In the early 1670s, two major glassmakers, Johan da Costa and Jor Odacio, emigrated from the Netherlands . Da Costa moved to England and Odacio to Ireland . It is believed that both were familiar with Glauber’s work, which they built upon to ultimately create the formula for lead crystal. This invention witnessed a major setback when the efforts to purify the formulas for clear glass led to the effect of crizzling, which results when glass has been purified to the point of losing the elements that help maintain its stability. Characterized by a delicately crackled surface, crizzled glass is often referred to as “sick glass.” The flaw was overcome by increasing the amount of lead, which heightened the stability of the glass. Da Costa’s formula was patented by George Ravenscroft, owner of the Savoy Glasshouse in England , which produced and sold English lead crystal that eventually found its way to the pioneer settlement of Jamestown in the United States .

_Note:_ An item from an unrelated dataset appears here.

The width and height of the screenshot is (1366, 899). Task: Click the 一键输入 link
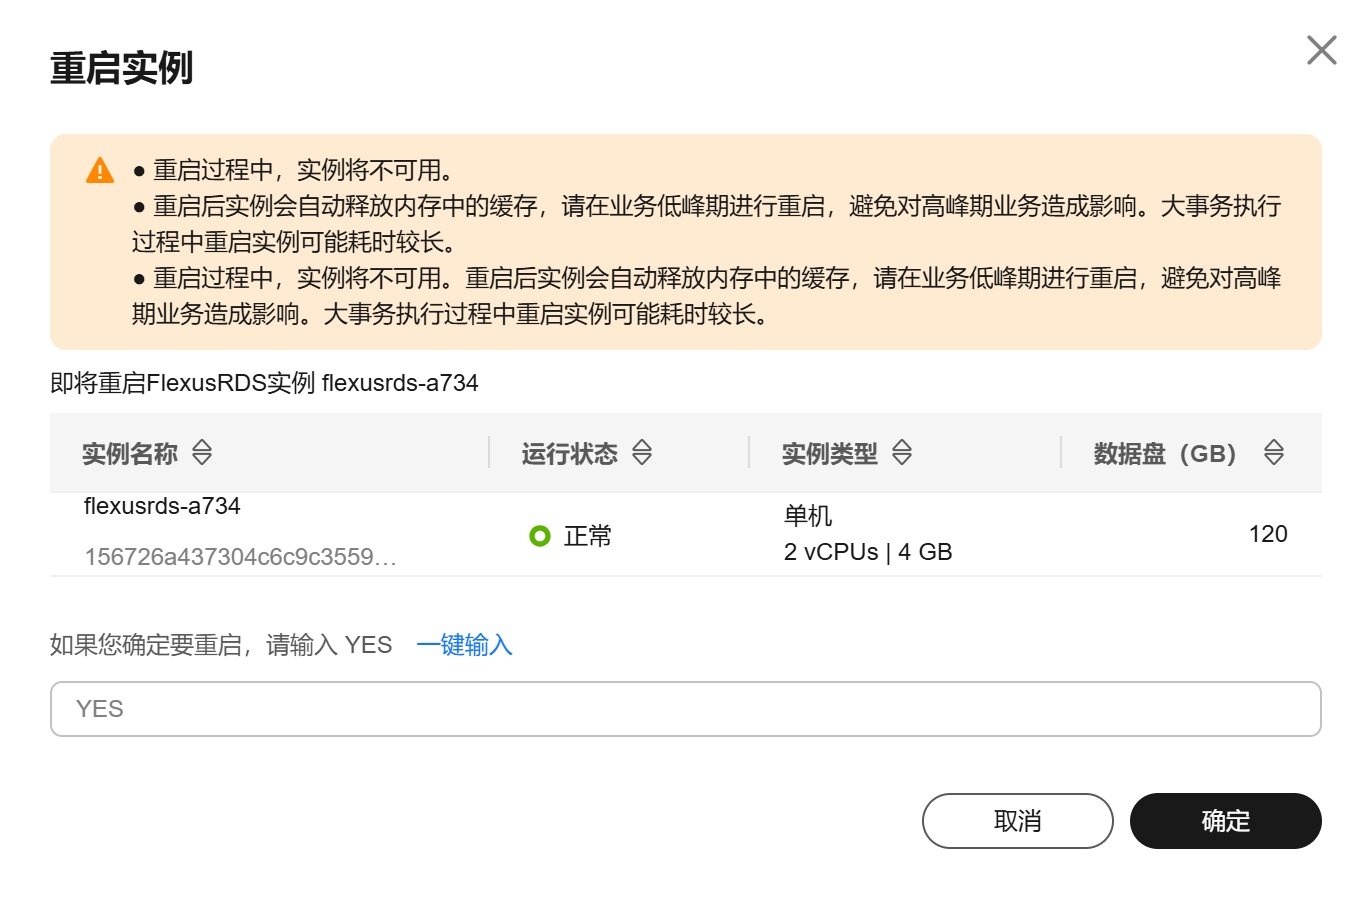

On the European continent, an assistant of Glauber, Johann Daniel Crafft (1624–1697), is credited with circulating new techniques and ideas that were central to many Baroque glassmaking developments. A craftsman as well as chymist, he introduced opaque white glass to northern Europe and worked with many influential chymists and craftsmen, helping to spread Glauber’s ideas and techniques far and wide.

Johann Kunckel (1637(?)–1703) worked with Crafft in Dresden , and was the first to actually produce gold ruby vessels, using Glauber’s formulas. To provide a secluded location for his experiments, Kunckel’s patron, the Brandenburg prince Frederick William, donated an island in the Havel River between Berlin and Potsdam , which provided the ideal location for an isolated research laboratory where Kunckel could continue his production of gold ruby glass away from the eyes of imitators. When William died, Kunckel became the target of those who envied his progress and his island laboratory was set afire. Kunckel stayed for the most part in Brandenburg , but turned his interest to other fields of research, such as the extraction of copper from ores.